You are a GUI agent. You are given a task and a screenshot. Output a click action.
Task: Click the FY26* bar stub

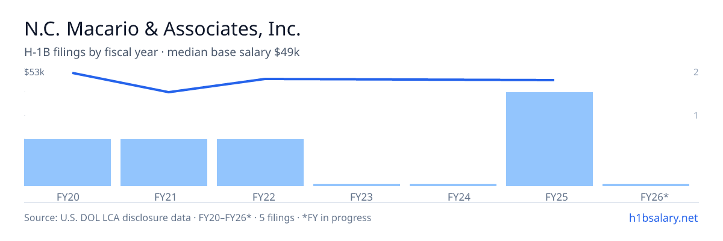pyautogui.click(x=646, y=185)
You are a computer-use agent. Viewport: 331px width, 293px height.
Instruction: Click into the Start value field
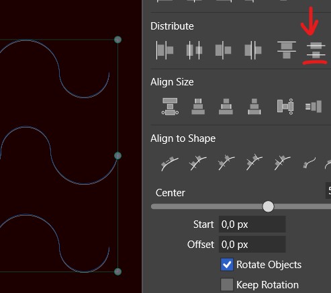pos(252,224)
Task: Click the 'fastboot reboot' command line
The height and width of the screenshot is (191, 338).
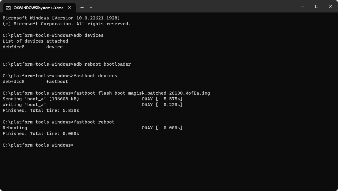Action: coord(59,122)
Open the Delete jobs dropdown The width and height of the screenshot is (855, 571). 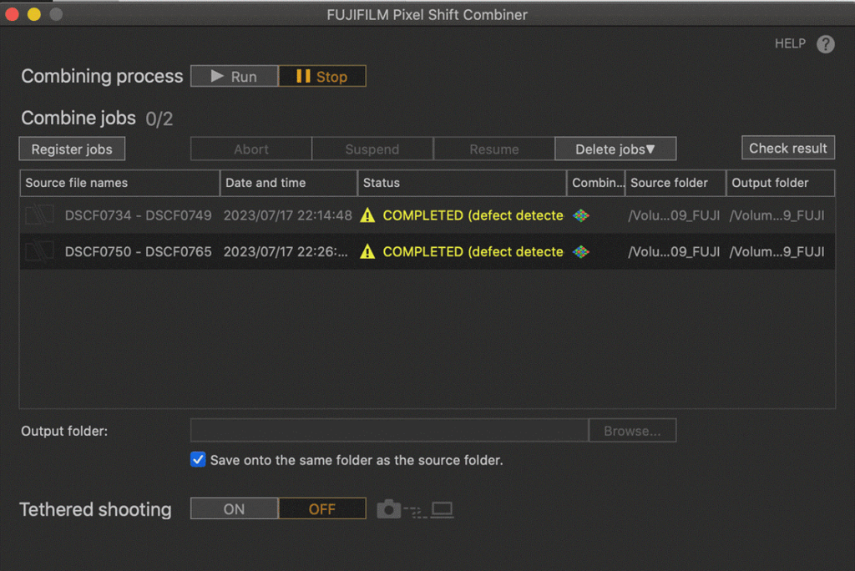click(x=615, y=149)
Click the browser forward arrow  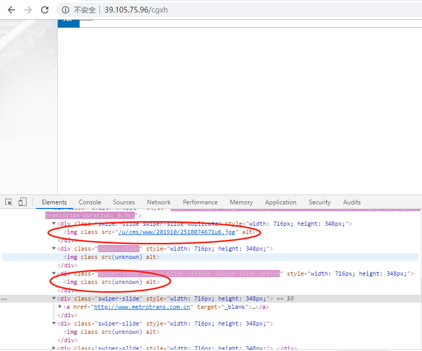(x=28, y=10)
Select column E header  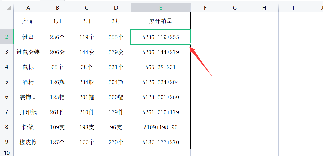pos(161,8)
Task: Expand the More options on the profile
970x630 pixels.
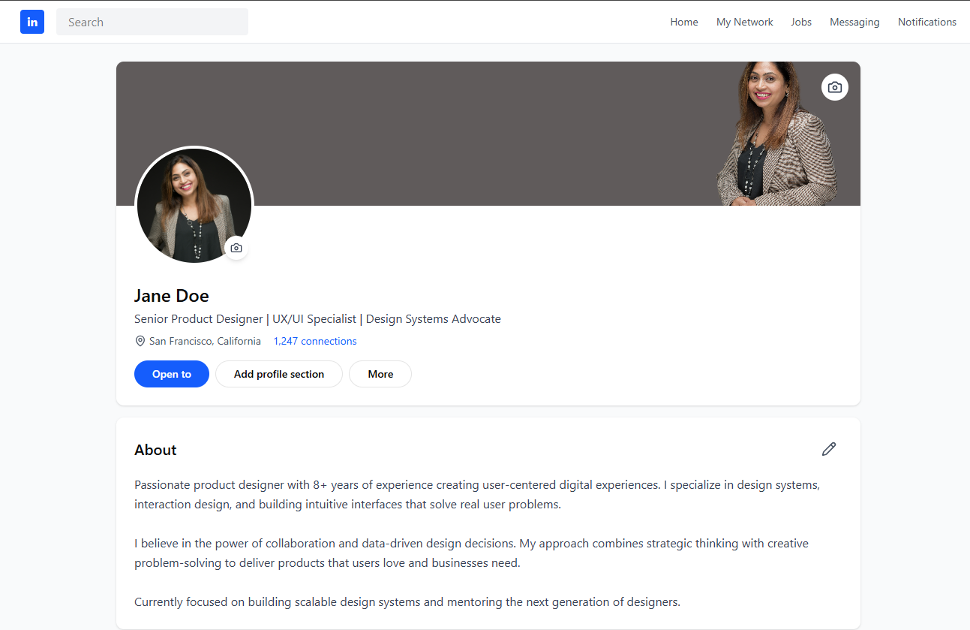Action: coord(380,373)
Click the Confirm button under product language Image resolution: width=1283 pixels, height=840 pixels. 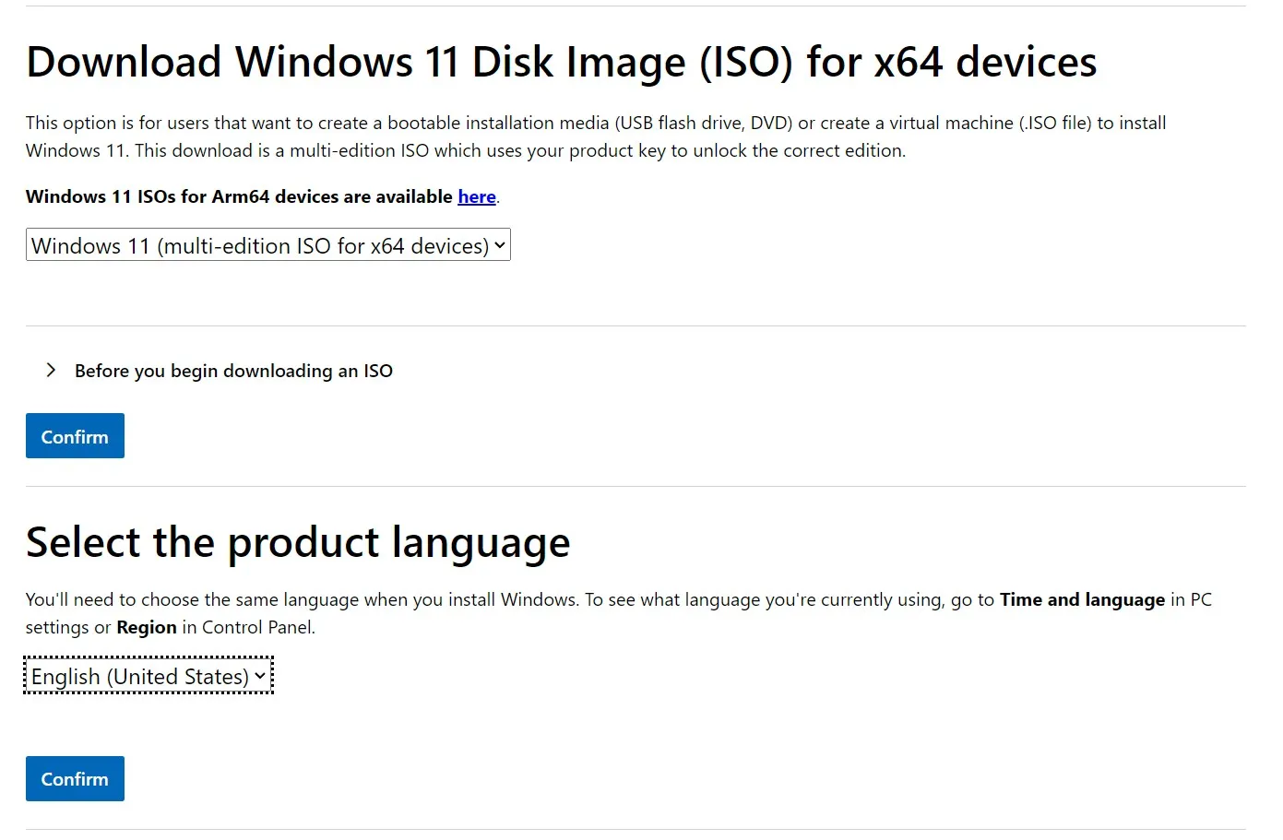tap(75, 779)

————————

| Work instructions |
Return each line of the listing that holds the string "agent".

| Problem solution |
You are a GUI agent. You are given a task and a screenshot. Output a click action.
You are a computer-use agent. Viewport: 331px width, 293px height.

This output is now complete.